Dazu trägt sicher bei, dass Baer nicht nur im Büro sitzt und koordiniert, sondern auch selbst anpackt. «Ich greife auch selbst zum Besen und habe schon um 5 Uhr einen Frühdienst sowie einen Spätdienst bis 22 Uhr mitgemacht. Ich wollte wissen, was es zu verbessern gibt. So sehen meine Mitarbeiter, dass ich eine von ihnen bin.»
Hauswirtschaft und Reinigung sind in der «Seerose» indes getrennt. Das Reinigungsteam putzt keine Zimmer, sondern alle öffentlichen Bereiche wie das Restaurant, den Bio-Pool, den Wellnessbereich oder die Seminarsäle.
Obwohl Baer erst seit kurzem an Bord ist, sei sie bereits am Ändern und Optimieren. Zuletzt besuchte sie die Facility-Fachmesse in Münchwilen/TG, wo sie Karbon-Teleskop-Stangen fand. Falls diese passen, möchte sie solche kaufen, damit ihr Team gewisse Fenster künftig selber reinigen kann. «Das spart Kosten», erklärt sie, die davor noch nie an ein Budget denken musste. «Ich habe jetzt schon sehr viel dazugelernt. Zum Beispiel hatte ich davor keine Ahnung von der Wellness-Reinigung. Aber auch Dinge wie das Schreiben eines Monatsberichts sind für mich neu. Ich bin überzeugt, dass dies der richtige Schritt für mich war.»
Sie habe den Swiss Skills und dem Berufsverband enorm viel zu verdanken, weiss Baer. «Und letztlich natürlich auch Rhéane und Felix Suhner. Kein anderes Hotel hätte mich in meinem Alter für eine solche Position engagiert.»

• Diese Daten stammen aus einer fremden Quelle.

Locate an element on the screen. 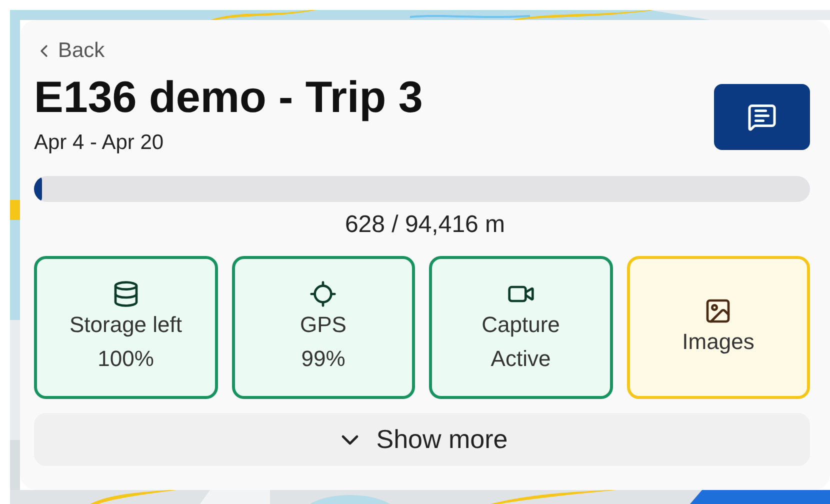 This screenshot has height=504, width=830. show-more-button: Show more is located at coordinates (422, 440).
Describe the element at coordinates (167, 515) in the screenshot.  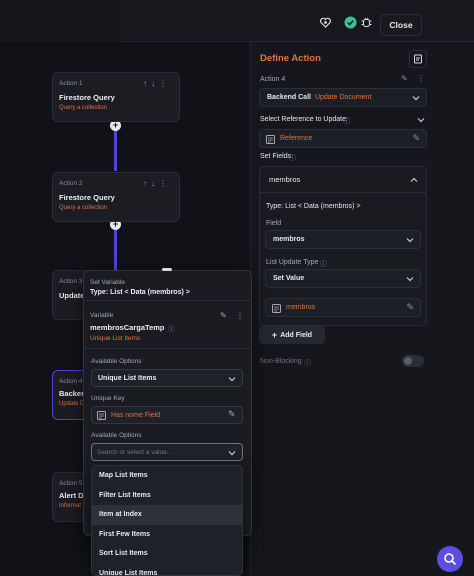
I see `dropdown-item-highlighted: Item at Index` at that location.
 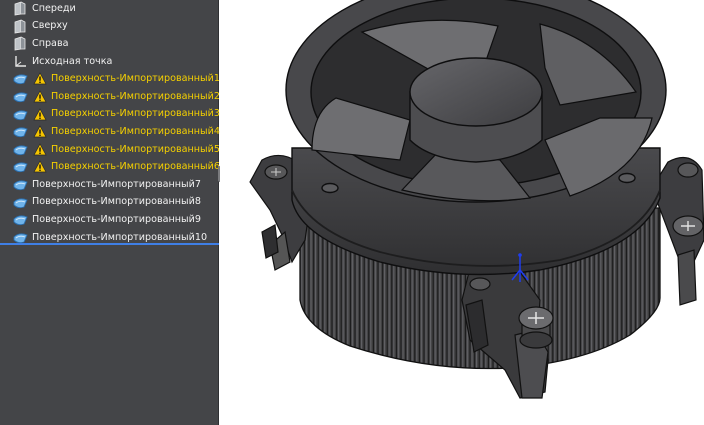 I want to click on tree-item-label: Поверхность-Импортированный4, so click(x=136, y=131).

Sagt es und bittet um Entschuldigung. Sie müsse wieder auflegen. Die Einsatzliste für morgen schreiben und die Übergabe für ihre Stellvertreterin vorbereiten. «Ach ja», erwähnt Baer zuletzt, «und dann hatte ich heute noch mein erstes Bewerbungsgespräch hier. Der Kandidat ist jetzt am Probearbeiten.»
(Benny Epstein)
Die Swiss Skills finden vom 12. bis 16. September auf dem Messegelände Bernexpo statt. Der Anlass ist branchenübergreifend: 75 Berufsmeisterschaften werden ausgetragen.